No currently available hand datasets (e.g[Zhao et al.(2012)Zhao, Chai, and Xu],[Chen et al.(2014)Chen, Xiao, Yichen, Xiaoou, and Jian],[Tompson et al.(2014)Tompson, Stein, Lecun, and Perlin]) include accurate full 3 DOF ground truth hand orientations on a large database of real depth images. Using joint location data from NYUHands [Tompson et al.(2014)Tompson, Stein, Lecun, and Perlin] it is possible to extract a global hand orientation per pose. However, we found that the size of this dataset and rotational variability are not optimal for learning to predict 3 DOF orientation. A significant contribution of this paper is therefore the creation of a new, large-scale database of fully annotated depth images with 212928 unique hand poses captured by an Intel RealSense camera that we call HandNet222To advance research in the field this database and relevant code is available at www.cs.technion.ac.il/~twerd/HandNet/
. For the purpose of effectively annotating such a large dataset we describe a novel image annotation technique. To overcome the severe occlusion inherrent in such a process we use DC magnetic trackers which are surprizingly sparsely used by the vision community considering their high accuracy, speed and robustness to occlusions. Using our deep derotation method (DeROT) we show up to 20.5% improvement in mean average precision (mAP) over our baseline results for two state-of-the-art approaches for fingertip detection in depth images, namely, a random decision tree[Keskin et al.(2013)Keskin, Kiraç, Kara, and Akarun] (RDT) and a deep convolutional neural network [Tompson et al.(2014)Tompson, Stein, Lecun, and Perlin] (CNN). We also compare our results to a non-learning based method similar to PCA and show that it produces inferior results, further supporting the proposed use of DeROT.

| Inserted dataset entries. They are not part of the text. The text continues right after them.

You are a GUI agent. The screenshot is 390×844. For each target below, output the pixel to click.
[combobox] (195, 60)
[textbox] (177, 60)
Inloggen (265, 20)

Synthetic databases such as those created using [Šarić(2011)] have a severe disadvantage in that they cannot accurately account for natural hand motion, occlusions and noise characteristics of real depth cameras. The creation of a large hand pose database of real depth images with consistent annotations is therefore of great importance, but beyond the capability of human annotators. The NYUHands database [Tompson et al.(2014)Tompson, Stein, Lecun, and Perlin] uses a full model of the hand and a three-camera setup to annotate hand joint locations. There are instances where fingers are obstructed and accurate orientation information is not reliable. Similarly the method of [Wang and Popović(2009)] uses inverse kinematics coupled with a colored glove which also has the disadvantage of not having explicitly measured orientation as well as fingertip locations which are obstructed from the depth camera. An alternative to model based systems are sparse marker systems such as those used by [Zhao et al.(2012)Zhao, Chai, and Xu], however, the excessive cost of a modern mocap setup such as Vicon as well as the occlusion problem make such an approach unattractive. In contrast, modern DC magnetic trackers like the TrakStar [tra(2015)]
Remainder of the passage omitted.